I’ve been rereading That Hideous Strength. I’m going through it slowly this time, paying attention to details I glossed over before.

For example, early in the book we’re told that the head of a college has the nickname N.O.

N.O., which stood for Non-Olet, was the nickname of Charles Place, the warden of Bracton.

The first time I read the novel I zoomed past this tidbit. “Must be some Latin thing.” This time I looked it up.

It is indeed a Latin thing. It’s a reference to “Pecunia non olet” which translates as “Money doesn’t stink.” The idea is that money is money, and it doesn’t matter if it comes from a distasteful source.

The phrase goes back to the tax paid by those who bought the contents of public urinals as a source of ammonia.

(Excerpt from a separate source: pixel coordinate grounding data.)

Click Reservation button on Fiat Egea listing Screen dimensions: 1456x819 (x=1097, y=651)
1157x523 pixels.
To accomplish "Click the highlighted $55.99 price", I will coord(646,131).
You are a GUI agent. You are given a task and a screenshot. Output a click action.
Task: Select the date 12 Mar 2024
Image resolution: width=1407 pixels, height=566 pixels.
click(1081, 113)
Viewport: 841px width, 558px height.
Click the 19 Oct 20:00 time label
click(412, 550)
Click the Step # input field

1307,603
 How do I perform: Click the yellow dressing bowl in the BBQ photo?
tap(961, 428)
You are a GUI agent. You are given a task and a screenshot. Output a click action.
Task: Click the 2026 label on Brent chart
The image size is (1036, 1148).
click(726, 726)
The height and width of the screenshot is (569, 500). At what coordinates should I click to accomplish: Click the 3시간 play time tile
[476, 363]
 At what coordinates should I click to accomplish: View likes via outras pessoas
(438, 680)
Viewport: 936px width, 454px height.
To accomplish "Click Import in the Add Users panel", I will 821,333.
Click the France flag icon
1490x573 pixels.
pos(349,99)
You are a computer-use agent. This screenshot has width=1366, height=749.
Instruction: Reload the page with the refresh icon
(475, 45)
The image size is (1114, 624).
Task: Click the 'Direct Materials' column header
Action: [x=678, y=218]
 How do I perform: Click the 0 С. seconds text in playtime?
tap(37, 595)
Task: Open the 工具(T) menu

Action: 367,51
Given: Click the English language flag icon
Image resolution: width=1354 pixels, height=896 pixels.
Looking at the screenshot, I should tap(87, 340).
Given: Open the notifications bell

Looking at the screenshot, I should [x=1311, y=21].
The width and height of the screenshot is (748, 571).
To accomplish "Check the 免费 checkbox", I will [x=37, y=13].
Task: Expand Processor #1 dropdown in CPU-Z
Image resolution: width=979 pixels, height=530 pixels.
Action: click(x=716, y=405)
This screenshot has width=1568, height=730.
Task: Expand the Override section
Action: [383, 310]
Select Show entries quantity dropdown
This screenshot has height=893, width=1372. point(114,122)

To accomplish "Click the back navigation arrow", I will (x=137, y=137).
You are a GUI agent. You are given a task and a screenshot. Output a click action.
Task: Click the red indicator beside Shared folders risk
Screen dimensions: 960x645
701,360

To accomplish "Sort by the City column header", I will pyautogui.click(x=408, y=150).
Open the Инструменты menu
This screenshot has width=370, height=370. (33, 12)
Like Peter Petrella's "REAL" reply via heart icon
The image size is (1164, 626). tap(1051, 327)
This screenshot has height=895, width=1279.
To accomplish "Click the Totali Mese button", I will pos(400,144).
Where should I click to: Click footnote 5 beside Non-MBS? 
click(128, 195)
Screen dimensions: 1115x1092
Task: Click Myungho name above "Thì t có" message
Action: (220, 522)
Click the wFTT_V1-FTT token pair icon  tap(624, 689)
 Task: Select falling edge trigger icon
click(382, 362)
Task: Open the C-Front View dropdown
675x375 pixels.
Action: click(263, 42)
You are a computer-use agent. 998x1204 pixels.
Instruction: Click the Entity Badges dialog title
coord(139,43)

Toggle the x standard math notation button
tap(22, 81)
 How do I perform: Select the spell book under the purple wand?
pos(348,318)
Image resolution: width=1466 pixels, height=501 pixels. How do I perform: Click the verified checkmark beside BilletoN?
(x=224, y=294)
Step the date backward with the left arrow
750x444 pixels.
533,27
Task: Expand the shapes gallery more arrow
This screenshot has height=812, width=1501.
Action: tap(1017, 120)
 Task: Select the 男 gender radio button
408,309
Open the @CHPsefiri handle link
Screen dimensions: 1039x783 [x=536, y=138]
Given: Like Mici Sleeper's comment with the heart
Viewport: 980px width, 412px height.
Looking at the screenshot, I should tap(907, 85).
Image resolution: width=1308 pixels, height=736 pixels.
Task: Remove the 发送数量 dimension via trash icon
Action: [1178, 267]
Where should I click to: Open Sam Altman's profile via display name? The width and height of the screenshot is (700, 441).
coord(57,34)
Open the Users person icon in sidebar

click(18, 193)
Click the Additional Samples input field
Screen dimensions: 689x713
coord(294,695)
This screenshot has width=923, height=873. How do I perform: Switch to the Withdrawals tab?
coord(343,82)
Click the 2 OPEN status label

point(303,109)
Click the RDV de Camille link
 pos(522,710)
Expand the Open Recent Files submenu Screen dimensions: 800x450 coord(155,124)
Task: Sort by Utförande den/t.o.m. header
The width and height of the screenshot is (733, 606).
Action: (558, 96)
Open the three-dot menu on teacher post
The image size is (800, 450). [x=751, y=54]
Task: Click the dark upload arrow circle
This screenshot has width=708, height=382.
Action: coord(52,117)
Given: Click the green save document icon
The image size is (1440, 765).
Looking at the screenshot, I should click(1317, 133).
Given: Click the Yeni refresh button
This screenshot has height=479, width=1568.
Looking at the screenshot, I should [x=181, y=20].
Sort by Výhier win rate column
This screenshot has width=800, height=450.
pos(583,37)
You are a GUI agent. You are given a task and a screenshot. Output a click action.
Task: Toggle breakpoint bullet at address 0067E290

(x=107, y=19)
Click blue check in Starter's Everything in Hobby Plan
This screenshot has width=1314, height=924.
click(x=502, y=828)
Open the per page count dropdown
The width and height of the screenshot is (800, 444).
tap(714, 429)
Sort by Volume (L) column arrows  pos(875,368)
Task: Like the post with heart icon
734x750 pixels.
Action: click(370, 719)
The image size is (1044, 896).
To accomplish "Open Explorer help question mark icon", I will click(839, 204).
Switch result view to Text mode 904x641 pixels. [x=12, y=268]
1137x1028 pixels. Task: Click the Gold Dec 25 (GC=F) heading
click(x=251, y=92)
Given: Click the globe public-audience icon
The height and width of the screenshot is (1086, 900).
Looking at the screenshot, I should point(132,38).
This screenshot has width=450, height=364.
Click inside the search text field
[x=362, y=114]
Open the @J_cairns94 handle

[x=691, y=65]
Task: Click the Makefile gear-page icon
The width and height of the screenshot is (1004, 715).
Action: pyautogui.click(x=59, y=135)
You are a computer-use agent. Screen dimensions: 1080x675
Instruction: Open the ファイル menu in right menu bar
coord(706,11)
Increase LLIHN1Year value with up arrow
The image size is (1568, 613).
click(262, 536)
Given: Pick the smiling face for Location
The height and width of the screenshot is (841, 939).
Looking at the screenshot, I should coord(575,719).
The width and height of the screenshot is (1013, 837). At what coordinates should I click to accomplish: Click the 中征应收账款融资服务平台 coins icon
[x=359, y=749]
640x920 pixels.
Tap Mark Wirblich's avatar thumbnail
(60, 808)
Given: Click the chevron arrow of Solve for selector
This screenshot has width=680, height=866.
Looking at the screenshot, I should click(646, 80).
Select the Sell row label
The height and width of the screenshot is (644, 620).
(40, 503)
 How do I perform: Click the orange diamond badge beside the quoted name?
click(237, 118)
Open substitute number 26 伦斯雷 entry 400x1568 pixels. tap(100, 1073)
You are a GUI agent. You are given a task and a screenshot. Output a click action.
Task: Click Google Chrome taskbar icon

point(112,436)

When Emperor Vespasian’s son Titus complained about the disgusting nature of the urine tax, the emperor held up a gold coin and said “Pecunia non olet.”

We’re told that the warden was “an elderly civil servant,” not an academic, and that his biggest accomplishment was that he had written “a monumental report on National Sanitation.”

So the nickname N.O. works on several levels. It implies that he’s willing to take money wherever he can get it, and it’s an allusion to the fact that he’s more qualified to be a sanitation engineer than a college president. I suppose it also implies that he’s inclined to say “no” to everything except money.

More posts on Latin phrases

4 thoughts on “Pecunia non olet

  1. How do you feel about the other two books in the trilogy? I read it long ago, but remember loving Out of the Silent Planet, liking That Hideous Strength a lot, and not being able to finish Perelandra (I think I tried twice) –finding it too Christian and too boring.

  2. The first time I read the books, I thought Perelandra was the best by far. My opinion of the other two books has gone up the second time through, but I still think Perelandra was the best.

  3. Just ordered the trilogy. Thanks!

    Half a century ago I was a fad-averse teenager. When asked “Have you read Lord of the Rings?” I took great pleasure in shutting down that enthusiasm with a snide “No, and I have no plans to.” Same for this trilogy. Allowed me to stand out as different without actually having to do anything.

    Thanks for reminding me I’m not that kid any more.

    Probably means I can also read Harry Potter. Clearly this went on a bit past childhood.

    Oddly enough for a child of the late ’60’s and early ’70’s, the same applied to drugs. Just being socially contrary, with no other reason to avoid them. Hmmmm…..

  4. Agreed that _Perelandra_ was the best* of the three, by a lot. I did not care for THS at all when I first read it; I should try it again some day.

    *For me, it had the best dialogue, the most credible characterization of evil, and the most convincing theology of the three.